No estudo de Márcia Cabral da Silva, os impressos e a circulação de ideias emergem como dispositivos culturais importantes para compreender processos de legitimação do Estado brasileiro. No artigo ‘Histórias da nossa terra: sobre o projeto cívico de construção da nação brasileira por meio do impresso’, a autora examina o processo de circulação de determinados saberes com características educacionais e políticas de patriotismo, nacionalismo e civismo no contexto de consolidação do (re)nascimento de uma nação republicana, cujo intuito maior era superar supostos atrasos de um passado imperial. Desta feita, a pesquisa lança ao debate algumas problemáticas acerca de modelos de formação e educação escolar dos sujeitos, impregnados pelo exercício de construção de determinada representação de Brasil (grandiosa, ufanista), de alguns brasileiros (heróis) e de brasilidade (tradição, crença, moral, pátria, território).

No artigo ‘Nacionalistas y libertarios: tensiones en torno de las conmemoraciones y símbolos patrios en la educación primaria (Argentina, 1910- 1930)’, Adrián Ascolani investiga aspectos do nacionalismo e história pátria no campo da educação no século XX, como saber curricular oficial das escolas primárias e como estratégia de formação das memórias por meio de símbolos, cerimônias e livros que deram centralidade ao episódio da independência política argentina (1816). Para tratar de tal problemática, o autor joga na cena reflexiva temas como cultura, positivismo, imprensa, anarquismo, militarismo, doutrinação, patriotismo, imigrantes e colonialismo. No contexto em análise, estava em relevo um movimento de renovação pedagógica, com base no escolanovismo e na necessidade de racionalização da escola moderna.

‘O Centenário da Independência Brasileira em nossas escolas primárias: narrativas históricas escolares em disputa’ é o estudo de Patrícia Coelho da Costa e Jefferson Soares, no qual analisam formas de apropriação e constituição de representações acerca da independência nacional no impresso pedagógico, A Escola Primária, e a sua reverberação nas escolas primárias, com a circulação determinada perspectiva deste fato. Ao examinar as orientações direcionadas aos professores, apontam interesses pela consolidação da identidade nacional, com ritos cívicos, homenagens e celebrações. Da mesma forma, interrogando disputas e tensões em um exercício de poder sobre construção de memórias e histórias, os autores dão relevo à presença e permanência de agentes e agências que tinham uma participação ativa desde o período monárquico, como o Colégio Pedro II e o IHGB.

• **EXERCÍCIO PROPOSTO**:
Prossiga o texto sobre os artigos de educação, civismo e nacionalismo, começando logo após a sua última frase.

(Trecho de um conjunto de dados)
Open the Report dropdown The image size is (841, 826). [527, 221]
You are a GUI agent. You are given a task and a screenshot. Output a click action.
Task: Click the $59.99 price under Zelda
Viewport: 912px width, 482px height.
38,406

• **RESPOSTA DA TAREFA**:
As organizadoras do Dossiê ‘Processos de emancipação e educação na América: história, política e cultura (séculos XIX e XX)’ e a Comissão Editorial da RBHE entregam aos leitores e leitoras um conjunto composto por 11 artigos que permitem revisitar e agregar novos elementos às reflexões relativas aos processos de independência do Brasil e de três outros países da América Latina na expectativa de que os mesmos possibilitem outras investigações que deem visibilidade à temática da educação e suas relações com os processos de construção dos estados nacionais.

Referências

VAINFAS, R. (Org.). (2008). Dicionário do Brasil Imperial (1822-1889). Rio de Janeiro, RJ: Objetiva.

FOUCAULT, M. (2016). As palavras e as coisas (10a ed.). Rio de Janeiro, RJ: Martins Fontes.

NORA, P. (1993). Entre memória e história: a problemática dos lugares (Yara Aun Khoury, trad.). Revista História e Cultura, 10, 7-28.

POLLAK, M. (1989). Memória, esquecimento, silêncio. Estudos Históricos, 2(3), 3-15.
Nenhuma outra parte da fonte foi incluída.